Gopal SA
Gopal SA

Reputation: 959

EF6 Change tracking

I was implementing audit in my EF 6 database by adding a ModifiedDate property in the entity base and tried to override SaveChanges() by adding the below code (Taken from https://stackoverflow.com/a/6282472/82152)

 public class Session : ISession
    {
        public DbContext _context;

        public Session(DbContext context)
        {
            _context = context;
        }

. . .

        public int SaveChanges()
        {
            var context = ((IObjectContextAdapter)_context).ObjectContext;         

            var objectStateEntries =
                from e in context.ObjectStateManager.GetObjectStateEntries(EntityState.Modified)
                where
                    e.IsRelationship == false &&
                    e.Entity != null &&
                    typeof(ModelBase).IsAssignableFrom(e.Entity.GetType())
                select e;

            foreach (var entry in objectStateEntries)
            {
                var modelBase = entry.Entity as ModelBase;
                modelBase.LastModifiedDate = DateTime.Now;
            }

            return _context.SaveChanges();
        }

After I changed one of the entity properties, and called SaveChanges - I could see that none of the objectStateEntries were marked as EntityState.Modified.
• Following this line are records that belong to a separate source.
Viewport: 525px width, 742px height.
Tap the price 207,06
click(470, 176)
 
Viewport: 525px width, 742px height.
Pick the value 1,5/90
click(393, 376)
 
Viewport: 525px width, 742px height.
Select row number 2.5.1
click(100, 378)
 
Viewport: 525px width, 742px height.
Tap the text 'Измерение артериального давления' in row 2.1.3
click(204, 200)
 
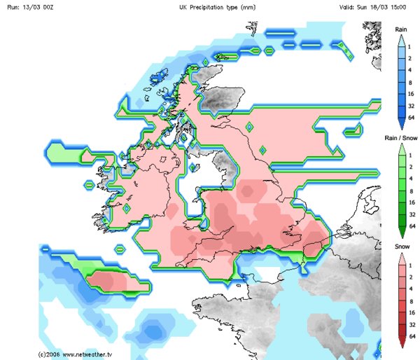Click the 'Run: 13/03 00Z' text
29,6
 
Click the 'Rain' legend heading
401,29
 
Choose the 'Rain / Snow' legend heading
401,139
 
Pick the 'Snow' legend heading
401,247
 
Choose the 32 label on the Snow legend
412,324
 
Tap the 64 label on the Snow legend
412,336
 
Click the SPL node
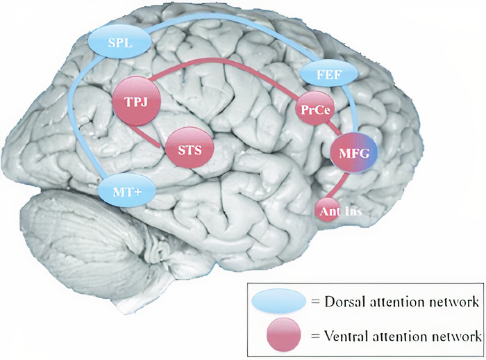pyautogui.click(x=120, y=42)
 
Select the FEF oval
pyautogui.click(x=329, y=74)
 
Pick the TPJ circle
pyautogui.click(x=136, y=101)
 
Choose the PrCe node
pyautogui.click(x=315, y=108)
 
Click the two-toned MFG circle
pyautogui.click(x=354, y=153)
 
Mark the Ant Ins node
pyautogui.click(x=328, y=210)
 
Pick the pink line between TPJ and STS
pyautogui.click(x=144, y=136)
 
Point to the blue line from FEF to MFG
pyautogui.click(x=353, y=108)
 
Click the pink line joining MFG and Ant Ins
pyautogui.click(x=338, y=186)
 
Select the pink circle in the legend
pyautogui.click(x=283, y=334)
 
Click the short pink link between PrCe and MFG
pyautogui.click(x=334, y=128)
It was all marked as EntityState.Unchanged.

Now after doing some reading, I changed my SaveChanges method to do context.DetectChanges(); after the first line - and it all worked. I tested a case where the entity property changed and another case where the entity property did not change, and it worked perfectly.

Now my concern is

  1. Although my current solution works, would it take a performance hit ?
  2. Why doesn't context.Configuration.AutoDetectChangesEnabled=true do the job of tracking the change automatically from property changes ?

Upvotes: 0

Views: 1035

Answers (1)

Erik Funkenbusch
Erik Funkenbusch

Reputation: 93494

You're not overriding SaveChanges(). You're creating a new wrapper class, and creating a SaveChanges method, and then trying to call SaveChanges() of your wrapped context. That's something totally different from overriding SaveChanges(). If you read the documentation for AutoDetectChangesEnabled You will find that it says this:

Gets or sets a value indicating whether the DetectChanges() method is called automatically by methods of DbContext and related classes. The default value is true.

So what it means is that DetectChanges() gets called when you call methods of the DbContext, which is something you are not doing. You ARE calling a method of the ObjectContext, which is not part of the DbContext (DbContext inherits from it), thus calling this method wouldn't trigger a DetectChanges() call.